*** Data supplied ***
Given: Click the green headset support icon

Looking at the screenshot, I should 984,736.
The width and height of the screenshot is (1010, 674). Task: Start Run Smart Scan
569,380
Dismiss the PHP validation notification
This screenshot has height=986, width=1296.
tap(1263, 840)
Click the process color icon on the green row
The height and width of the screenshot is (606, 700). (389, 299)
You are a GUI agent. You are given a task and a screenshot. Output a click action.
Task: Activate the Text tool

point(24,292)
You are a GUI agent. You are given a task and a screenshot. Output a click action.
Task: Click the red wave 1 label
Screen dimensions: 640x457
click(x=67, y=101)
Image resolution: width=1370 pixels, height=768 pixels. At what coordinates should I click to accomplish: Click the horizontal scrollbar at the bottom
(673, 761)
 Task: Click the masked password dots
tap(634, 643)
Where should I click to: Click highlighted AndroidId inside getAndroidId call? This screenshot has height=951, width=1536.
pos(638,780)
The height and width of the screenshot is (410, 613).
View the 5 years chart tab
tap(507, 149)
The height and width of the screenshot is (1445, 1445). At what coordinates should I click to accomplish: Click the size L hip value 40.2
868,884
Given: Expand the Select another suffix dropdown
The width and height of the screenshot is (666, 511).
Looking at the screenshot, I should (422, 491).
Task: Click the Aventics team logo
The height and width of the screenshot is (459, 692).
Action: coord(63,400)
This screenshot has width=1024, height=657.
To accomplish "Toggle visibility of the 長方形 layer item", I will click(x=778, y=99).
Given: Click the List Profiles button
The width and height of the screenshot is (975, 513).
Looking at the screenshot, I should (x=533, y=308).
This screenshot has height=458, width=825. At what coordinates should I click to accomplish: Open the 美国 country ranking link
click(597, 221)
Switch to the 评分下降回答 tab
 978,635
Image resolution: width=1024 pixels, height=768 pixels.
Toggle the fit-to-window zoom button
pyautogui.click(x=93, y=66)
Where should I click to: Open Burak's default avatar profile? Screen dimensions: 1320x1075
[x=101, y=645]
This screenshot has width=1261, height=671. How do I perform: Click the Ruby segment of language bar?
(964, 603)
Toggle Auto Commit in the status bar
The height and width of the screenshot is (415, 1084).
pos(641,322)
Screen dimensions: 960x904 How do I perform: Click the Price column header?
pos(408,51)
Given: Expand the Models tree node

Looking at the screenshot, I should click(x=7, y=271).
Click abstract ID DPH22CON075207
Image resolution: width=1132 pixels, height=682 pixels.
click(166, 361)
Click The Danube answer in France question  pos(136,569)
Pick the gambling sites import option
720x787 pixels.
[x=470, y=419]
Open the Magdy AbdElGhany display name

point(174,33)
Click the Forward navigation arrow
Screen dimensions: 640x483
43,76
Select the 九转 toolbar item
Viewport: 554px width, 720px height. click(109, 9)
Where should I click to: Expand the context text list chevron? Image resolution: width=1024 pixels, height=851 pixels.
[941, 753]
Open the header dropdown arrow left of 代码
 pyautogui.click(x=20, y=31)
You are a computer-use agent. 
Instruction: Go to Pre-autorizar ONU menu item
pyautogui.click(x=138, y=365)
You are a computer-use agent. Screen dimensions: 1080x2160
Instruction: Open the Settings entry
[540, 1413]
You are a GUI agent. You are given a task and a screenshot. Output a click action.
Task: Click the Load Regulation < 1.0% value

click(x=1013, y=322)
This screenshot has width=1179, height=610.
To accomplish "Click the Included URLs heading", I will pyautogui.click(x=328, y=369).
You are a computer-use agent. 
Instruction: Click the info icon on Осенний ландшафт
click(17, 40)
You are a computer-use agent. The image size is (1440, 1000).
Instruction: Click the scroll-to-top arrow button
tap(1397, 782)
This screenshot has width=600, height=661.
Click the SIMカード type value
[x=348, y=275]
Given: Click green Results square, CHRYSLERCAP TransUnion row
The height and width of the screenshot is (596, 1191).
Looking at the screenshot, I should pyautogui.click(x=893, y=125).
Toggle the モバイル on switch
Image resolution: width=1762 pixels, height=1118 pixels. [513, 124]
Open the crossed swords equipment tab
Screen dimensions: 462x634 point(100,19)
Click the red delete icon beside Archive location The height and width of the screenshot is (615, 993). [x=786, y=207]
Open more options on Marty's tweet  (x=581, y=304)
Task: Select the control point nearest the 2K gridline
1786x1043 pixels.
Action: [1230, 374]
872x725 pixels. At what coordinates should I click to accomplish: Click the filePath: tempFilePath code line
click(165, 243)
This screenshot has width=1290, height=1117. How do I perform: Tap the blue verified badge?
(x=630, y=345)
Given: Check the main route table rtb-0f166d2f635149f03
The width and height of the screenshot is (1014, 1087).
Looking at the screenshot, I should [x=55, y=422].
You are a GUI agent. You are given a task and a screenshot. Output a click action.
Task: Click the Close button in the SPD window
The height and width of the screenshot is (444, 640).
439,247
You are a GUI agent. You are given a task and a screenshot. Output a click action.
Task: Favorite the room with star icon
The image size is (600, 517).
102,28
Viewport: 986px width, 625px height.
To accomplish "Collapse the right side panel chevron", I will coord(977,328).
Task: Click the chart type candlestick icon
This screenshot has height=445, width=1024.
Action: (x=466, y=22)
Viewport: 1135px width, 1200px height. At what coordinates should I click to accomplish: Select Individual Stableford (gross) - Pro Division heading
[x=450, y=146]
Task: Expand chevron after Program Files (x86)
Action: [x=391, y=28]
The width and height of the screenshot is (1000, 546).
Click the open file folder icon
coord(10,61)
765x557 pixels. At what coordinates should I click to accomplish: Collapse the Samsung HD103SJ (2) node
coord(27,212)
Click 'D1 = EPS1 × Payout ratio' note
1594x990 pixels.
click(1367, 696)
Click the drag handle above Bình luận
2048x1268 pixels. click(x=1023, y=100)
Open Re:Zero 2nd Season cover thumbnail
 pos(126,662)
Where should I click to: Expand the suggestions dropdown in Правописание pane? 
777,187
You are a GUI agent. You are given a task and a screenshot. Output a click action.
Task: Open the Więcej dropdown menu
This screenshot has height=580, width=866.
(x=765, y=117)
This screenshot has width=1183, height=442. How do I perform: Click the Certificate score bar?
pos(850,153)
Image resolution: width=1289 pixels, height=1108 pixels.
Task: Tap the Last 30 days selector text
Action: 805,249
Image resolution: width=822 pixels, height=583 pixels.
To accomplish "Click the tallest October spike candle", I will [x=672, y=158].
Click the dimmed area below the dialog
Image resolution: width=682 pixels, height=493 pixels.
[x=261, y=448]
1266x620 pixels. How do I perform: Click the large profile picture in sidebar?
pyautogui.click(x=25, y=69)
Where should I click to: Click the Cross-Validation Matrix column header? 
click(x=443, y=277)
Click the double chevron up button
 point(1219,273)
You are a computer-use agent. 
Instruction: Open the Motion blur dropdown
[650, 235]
***
Scan the lines above for the word "will", then copy each line that has it.

To accomplish "Toggle visibility of the 長方形 layer item", I will click(x=778, y=99).
To accomplish "Click the Included URLs heading", I will pyautogui.click(x=328, y=369).
To accomplish "Collapse the right side panel chevron", I will coord(977,328).
To accomplish "Click the tallest October spike candle", I will [x=672, y=158].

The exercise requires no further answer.